* _Problem description_
Reproduce the following lines precisely as they appear.

Items from a dataset

-=-=-

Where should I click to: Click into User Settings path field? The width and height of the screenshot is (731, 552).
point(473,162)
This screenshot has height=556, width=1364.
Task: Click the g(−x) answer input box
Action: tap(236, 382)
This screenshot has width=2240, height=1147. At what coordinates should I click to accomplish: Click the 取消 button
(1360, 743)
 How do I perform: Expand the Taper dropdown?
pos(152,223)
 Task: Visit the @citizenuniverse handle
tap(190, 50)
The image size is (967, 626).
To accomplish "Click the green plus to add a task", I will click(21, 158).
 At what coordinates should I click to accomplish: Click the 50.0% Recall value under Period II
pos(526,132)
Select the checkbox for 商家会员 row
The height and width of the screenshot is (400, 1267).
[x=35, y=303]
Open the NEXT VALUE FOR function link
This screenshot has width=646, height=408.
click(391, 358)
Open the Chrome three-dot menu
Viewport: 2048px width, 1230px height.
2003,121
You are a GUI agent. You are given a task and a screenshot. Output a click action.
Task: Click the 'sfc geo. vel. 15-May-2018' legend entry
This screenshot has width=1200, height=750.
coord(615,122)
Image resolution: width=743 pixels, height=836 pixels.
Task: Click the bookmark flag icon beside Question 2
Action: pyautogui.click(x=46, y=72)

-=-=-

* _Exercise result_
Where should I click to: Click into User Settings path field? The width and height of the screenshot is (731, 552).
point(473,162)
This screenshot has height=556, width=1364.
Task: Click the g(−x) answer input box
Action: tap(236, 382)
This screenshot has width=2240, height=1147. At what coordinates should I click to accomplish: Click the 取消 button
(1360, 743)
 How do I perform: Expand the Taper dropdown?
pos(152,223)
 Task: Visit the @citizenuniverse handle
tap(190, 50)
The image size is (967, 626).
To accomplish "Click the green plus to add a task", I will click(21, 158).
 At what coordinates should I click to accomplish: Click the 50.0% Recall value under Period II
pos(526,132)
Select the checkbox for 商家会员 row
The height and width of the screenshot is (400, 1267).
[x=35, y=303]
Open the NEXT VALUE FOR function link
This screenshot has width=646, height=408.
click(391, 358)
Open the Chrome three-dot menu
Viewport: 2048px width, 1230px height.
2003,121
You are a GUI agent. You are given a task and a screenshot. Output a click action.
Task: Click the 'sfc geo. vel. 15-May-2018' legend entry
This screenshot has width=1200, height=750.
coord(615,122)
Image resolution: width=743 pixels, height=836 pixels.
Task: Click the bookmark flag icon beside Question 2
Action: pyautogui.click(x=46, y=72)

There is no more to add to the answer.